[Dataset entries]
--- START ---
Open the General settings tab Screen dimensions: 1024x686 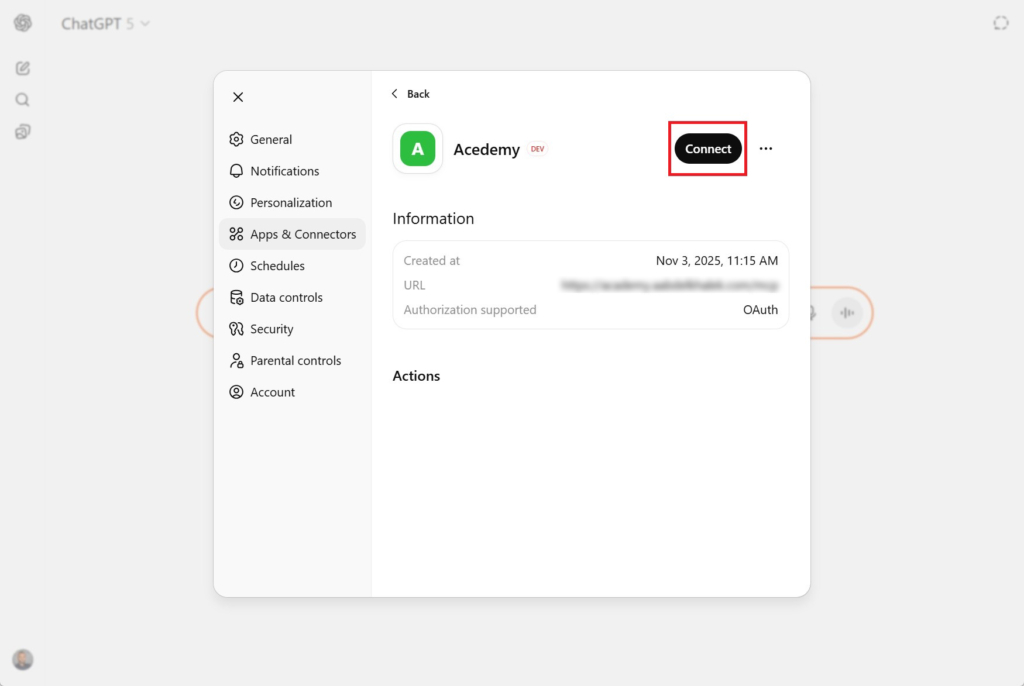[x=271, y=140]
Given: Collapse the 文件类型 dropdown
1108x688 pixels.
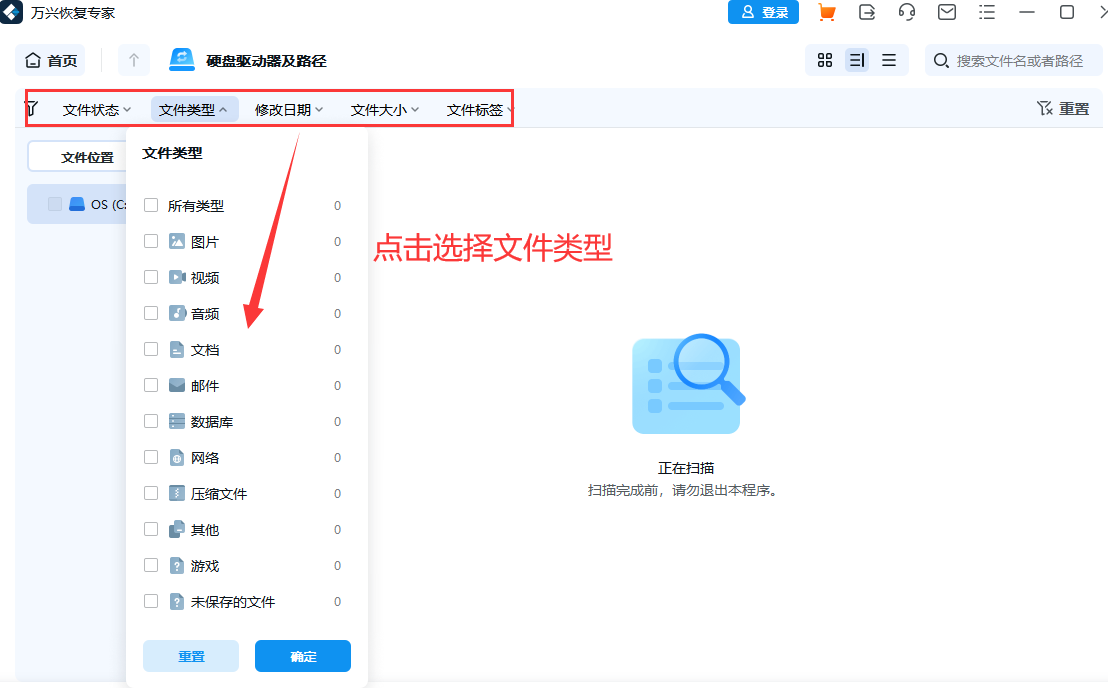Looking at the screenshot, I should coord(194,109).
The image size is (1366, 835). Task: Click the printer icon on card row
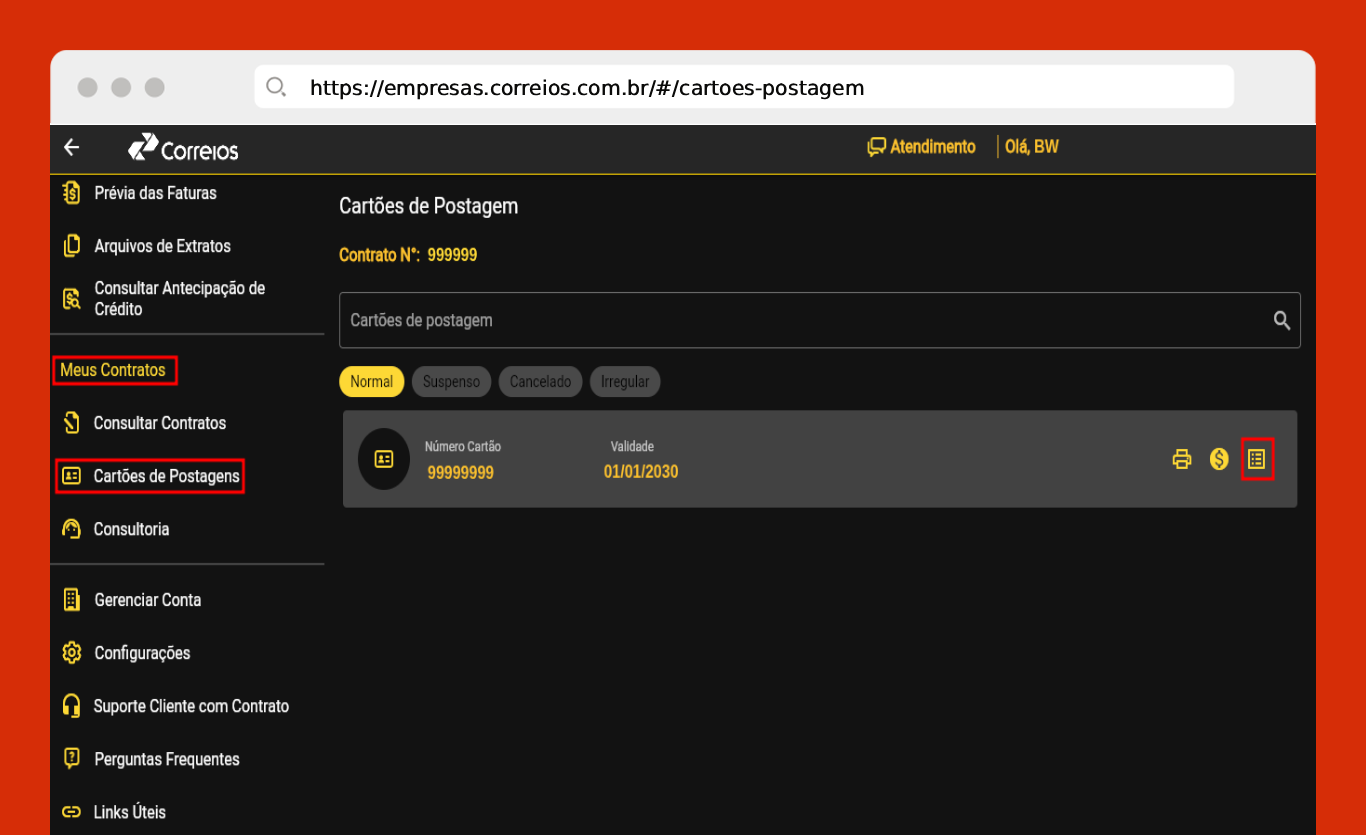[x=1182, y=459]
--- END ---
Task to complete: Leaving out the pictures, restate word for word the lines above from the one containing "Given: Collapse the 文件类型 dropdown" through the end of the records, both ends included.

Result of the exercise:
Given: Collapse the 文件类型 dropdown
1108x688 pixels.
Looking at the screenshot, I should coord(194,109).
The image size is (1366, 835). Task: Click the printer icon on card row
[x=1182, y=459]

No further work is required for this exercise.